Para começo de conversa, foi categórico em afirmar que lutará pela reeleição da presidente Dilma Rousseff, com a sensata ressalva que é cedo para tratar da reeleição, tema que só pode interessar a oposição.
No embalo da emoção da despedida, confessou que gostaria de voltar a ser amigo do ex-presidente Fernando Henrique Cardoso, que deve ter carpido o remorso do desencontro. Pois, no mesmo dia, Fernando Henrique Cardoso, no programa Manhattan Connection, do GNT, com o sovado apelo ao “sem falsa modéstia” mas esbanjando vaidade, declarou que foi ele e não o presidente Lula que mudou o Brasil. Numa concessão à prudência, citou o presidente Getúlio Vargas como o maior presidente de uma relação que inclui Juscelino Kubitschek, Campos Salles, Rodrigues Alves e o general Castelo Branco.

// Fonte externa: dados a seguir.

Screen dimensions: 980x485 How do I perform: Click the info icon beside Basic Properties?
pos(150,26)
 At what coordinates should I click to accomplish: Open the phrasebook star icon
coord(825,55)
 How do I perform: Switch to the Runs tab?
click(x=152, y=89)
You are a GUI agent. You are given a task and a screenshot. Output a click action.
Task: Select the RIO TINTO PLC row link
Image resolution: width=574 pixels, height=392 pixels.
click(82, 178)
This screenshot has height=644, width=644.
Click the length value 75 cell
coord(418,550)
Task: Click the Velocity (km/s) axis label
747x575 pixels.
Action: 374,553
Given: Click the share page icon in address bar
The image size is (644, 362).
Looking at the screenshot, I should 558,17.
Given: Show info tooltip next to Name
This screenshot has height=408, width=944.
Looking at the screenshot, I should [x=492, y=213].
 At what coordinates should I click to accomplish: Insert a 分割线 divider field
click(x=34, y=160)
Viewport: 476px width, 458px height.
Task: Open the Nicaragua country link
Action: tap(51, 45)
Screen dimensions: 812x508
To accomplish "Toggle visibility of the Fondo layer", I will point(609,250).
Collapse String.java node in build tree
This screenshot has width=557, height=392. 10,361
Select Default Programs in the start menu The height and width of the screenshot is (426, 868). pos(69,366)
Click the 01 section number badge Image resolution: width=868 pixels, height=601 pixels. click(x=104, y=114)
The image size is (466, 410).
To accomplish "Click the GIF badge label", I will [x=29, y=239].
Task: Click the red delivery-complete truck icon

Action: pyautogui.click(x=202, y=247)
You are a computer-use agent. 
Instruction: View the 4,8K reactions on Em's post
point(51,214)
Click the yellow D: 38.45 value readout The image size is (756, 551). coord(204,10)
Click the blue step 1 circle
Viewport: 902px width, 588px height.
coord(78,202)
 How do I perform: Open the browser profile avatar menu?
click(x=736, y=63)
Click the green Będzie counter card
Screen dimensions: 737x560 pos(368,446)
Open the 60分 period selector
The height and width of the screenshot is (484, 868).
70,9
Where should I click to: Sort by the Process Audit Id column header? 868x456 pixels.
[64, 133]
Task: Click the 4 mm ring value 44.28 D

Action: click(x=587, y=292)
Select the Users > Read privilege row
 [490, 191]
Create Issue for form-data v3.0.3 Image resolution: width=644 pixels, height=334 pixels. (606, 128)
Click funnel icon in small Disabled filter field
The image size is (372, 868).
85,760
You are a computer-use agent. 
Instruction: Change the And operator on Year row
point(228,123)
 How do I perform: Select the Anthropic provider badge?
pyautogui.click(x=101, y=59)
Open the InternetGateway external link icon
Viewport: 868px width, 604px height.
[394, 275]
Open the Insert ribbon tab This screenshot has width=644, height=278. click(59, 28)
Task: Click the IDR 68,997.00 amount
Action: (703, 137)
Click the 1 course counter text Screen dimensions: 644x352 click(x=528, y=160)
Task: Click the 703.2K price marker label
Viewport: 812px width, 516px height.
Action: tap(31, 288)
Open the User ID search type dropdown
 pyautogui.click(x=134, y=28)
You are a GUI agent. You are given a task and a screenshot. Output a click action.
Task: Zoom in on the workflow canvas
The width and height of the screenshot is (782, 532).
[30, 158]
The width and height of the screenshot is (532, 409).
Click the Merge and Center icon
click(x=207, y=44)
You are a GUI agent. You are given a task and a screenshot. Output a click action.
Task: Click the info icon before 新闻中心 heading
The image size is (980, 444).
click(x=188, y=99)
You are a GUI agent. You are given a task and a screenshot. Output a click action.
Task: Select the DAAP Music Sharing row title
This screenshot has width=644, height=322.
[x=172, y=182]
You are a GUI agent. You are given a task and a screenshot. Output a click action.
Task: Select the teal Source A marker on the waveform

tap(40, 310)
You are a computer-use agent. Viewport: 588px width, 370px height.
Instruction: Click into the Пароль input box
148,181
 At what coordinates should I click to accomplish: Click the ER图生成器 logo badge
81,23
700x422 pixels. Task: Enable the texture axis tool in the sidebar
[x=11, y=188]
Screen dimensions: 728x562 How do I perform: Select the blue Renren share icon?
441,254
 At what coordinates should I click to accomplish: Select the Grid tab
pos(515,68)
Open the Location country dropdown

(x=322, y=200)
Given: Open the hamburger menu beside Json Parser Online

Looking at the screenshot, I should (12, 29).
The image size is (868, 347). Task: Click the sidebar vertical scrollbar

Como o presidente Lula não tomara conhecimento do destampatório de Fernando Henrique Cardoso, voltemos à sua objetiva conversa com os repórteres.
O Lula com a alma de ex-presidente, reconheceu que “ não tenho mais idade para estudar. Eu queria mesmo era ser economista. Mas temo que tenha pouco mais a aprender do que aprendi na Presidência da República, por que isto aqui é uma pós-graduação elevada à quinta potência”.
Fernando Henrique Cardoso voltou à baila: “Do ponto de vista pessoal, a hora em que eu encontrar o Fernando Henrique Cardoso, voltamos a ser se não amigos como fomos em 1978, quando eu o procurei para apoiá-lo como candidato ao Senado, mas amigos”.
Lula só tem elogios para a presidente eleita Dilma Rousseff: “estou confiante que Dilma montou um governo para aprimorar as coisas que fizemos. Ela conhece a totalidade das obras que fizemos. Conhece os ministros todos os ministros e boa parte já trabalhou com ela.”
E foi mais enfático na reafirmação do seu esforço para “desencarnar da Presidência: “Estou empenhado em passar por um processo de desencarnação da Presidência. Se você deixa Presidência e continua fazendo política, logo em seguida vai estar sempre com ela na cabeça. Isso não é correto, nem para mim nem para quem vai assumir. Vou passar um tempo sem dar palpite em política. Vou tentar voltar à normalidade”.